Meana. Irgoli. Nule. Bortigiadas. I paesi stanno appesi a un destino lieve. La "paesitudine" del poeta Franco Arminio, omologo appenninico dell'uomo legato alla Barbagia, trasmette un senso di calore atavico che il mondo quotidiano ha relegato al fondo delle realtà desiderabili.

Come si vive nei piccoli paesini? È una domanda prosaica, lontana dalla mente di chi si occupa della gestione urbana nella cosa pubblica. È come consultare una rubrica polverosa a caccia dei vecchi numeri di casa che nessuno digita più dopo il gettone. Un paese è fatto anzitutto di passato. Un passato candido e immacolato testimone di quel genere di vita che a fatica si racconta ai giovani in procinto di scappare. Troppo largo il divario immaginario. Tutti i paesi, per definizione, sono di passaggio verso dove ci si reca con la riflessione intima. Sedini, Ussassai, Bidonì. Come un pensiero che attraversa la mente perdendosi nei rivoli del flusso di coscienza. L'effetto che ne viene è un florilegio di vita semplicissima che s'affaccia sulla via principale illuminata da coraggiose insegne.

Teti. Posada. C'è vita. Nonostante tutto. Chi dice che occorrano pretese a una vita lieve lontana dal trambusto? Ad esempio questa bella vita a Londra (dove io abito), è finta al modo di un'opera famosa, funziona esattamente come un piccolo comune a ridosso della città luminosa. Fatti minimali, sempre uguali nel consenso degli anonimi abitanti. Il lattaio all'alba suona il campanello lasciando le bottiglie sulla soglia.

All'angolo della via più grossa, mediamente trafficata, la chiesa del quartiere funziona come il centro del paese, dove la vita dei residenti s'interseca fra rapidi saluti dall'accento variegato.

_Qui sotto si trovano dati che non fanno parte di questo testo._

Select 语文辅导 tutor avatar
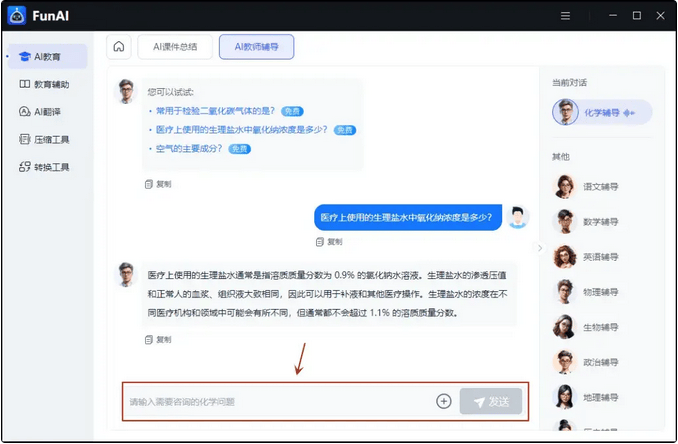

Non c'è impressione di vivere accanto a quattordici milioni di consimili. L'intero atto quotidiano si svolge in pochissimi chilometri quadrati. La breve passeggiata verso l'asilo. Il grande parco ove fermarsi per il tè della colazione. Il postino gentilissimo. La piccola bottega dei prodotti tipici. Si potrebbe addirittura viverci senza conoscere l'inglese. L'uso della lingua locale è un'impresa che spetta agli spostamenti verso il centro. Ma è un evento raro che accade nelle belle giornate di sole quando prude il desiderio di ammirare tante meraviglie. Un espediente per riempire l'occhio mentre il cuore si nutre di altre sensazioni.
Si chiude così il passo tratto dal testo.